The comparison results are shown in Figure 5(a) and Table 3. It is observed that our method outperforms the three feature representation methods by a large margin which is over 40% at all ranks and again validates its effectiveness. It is notable that our method achieves 50.01% rank-1 matching rate, outperforming the gBiCov which achieved a 7.25% rank-1 matching rate, by a more significant sizeable margin than VIPeR. The main reason for its superior performance on CUHK01 is that there are less positive pairs in VIPeR dataset even though we have used data augmentation strategy. It still lacks training data to train a robust network. Compared with VIPeR, CUHK01 is larger in scale and has more training data to feed into the deep network to learn a data-driven optimal framework.

4.3. Comparison with Metric Learning Algorithms
4.3.1. Experiments on VIPeR Dataset

We evaluated the proposed algorithm and several metric learning algorithms, including ITML [43], Euclidean [38], LMNN [16], KISSME [18], and RDC [44]. The results of Cumulative Matching Characteristic (CMC) curves are shown in Figure 4(b). It can be seen that our proposed method is better than the compared metric learning algorithms. To present the quantized comparison results more clearly, we summarize the performance comparison at several top ranks in Table 4. Note that our approach achieves a 34.15% rank-1 matching rate, outperforming the performance of KISSME nearly 10% at all ranks. The main reason for its superior performance is that our proposed framework is capable of joint representation learning and SVM rather than requiring two-step separate optimization.

4.3.2. Experiments on CUHK01 Dataset

We compare our proposed method with the same methods which have been validated on the VIPeR dataset. Figure 5(b) plots the CMC curves and Table 5 shows the ranking results of all methods on the CUHK01. It can be seen that our method outperforms state-of-the-art methods with a rank-1 recognition rate of 50.01% (versus 29.40% by the next best method). Notice that the second best method on this dataset is KISSME. Our method performs best over 1, 5, and 10, whereas KISSME is better at rank-20 and rank-25. Even though KISSME got better performance on rank-20 and rank-25, our proposed method still performs well.

4.4. Comparison with Other State-of-the-Art Algorithms
4.4.1. Experiments on VIPeR Dataset

We compare the performance of our algorithm with the following approaches: KLFDA [34], PCCA [45], rPCCA [34], SVMML [46], MFA [16], SSCDL [47], eSCD [29], RankSVM [37], aPRDC [48], L1-norm [49], and L2-norm. Figure 4(c) and Table 6 show the CMC curves and the matching rate comparing our method with state-of-the-art methods. It is obvious that our method gives the best result among these algorithms which achieves 34.15% rank-1 matching rate, outperforming the result of KLFDA with 32.33%. The other better performing method on the VIPeR dataset is MFA which achieved 32.24% rank-1 matching rate. Our method performs best over ranks 1, 5, and 10, whereas KLFDA and MFA perform better over ranks 15, 20, and 25. The experiment results suggest that even though our model suffers from a severe lack of training data, it still achieves state-of-the-art performance on the highly challenging VIPeR dataset.

Supplied data:
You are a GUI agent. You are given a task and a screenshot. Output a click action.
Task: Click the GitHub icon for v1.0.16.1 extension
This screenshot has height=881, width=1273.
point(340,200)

Aim:
For each statement, say yes or no to whether it agrees with the passage on re-identification results, and quote the words that settle it.
1. On CUHK01, KISSME is the second best method.
2. The passage credits the method's edge over the metric learning algorithms on VIPeR to a two-step separate optimization.
3. MFA reaches a 32.33% rank-1 matching rate on VIPeR.
Answer from the passage on re-identification results alone.

Task answer:
1. Yes: "Notice that the second best method on this dataset is KISSME."
2. No: "our proposed framework is capable of joint representation learning and SVM rather than requiring two-step separate optimization."
3. No: "MFA which achieved 32.24% rank-1 matching rate."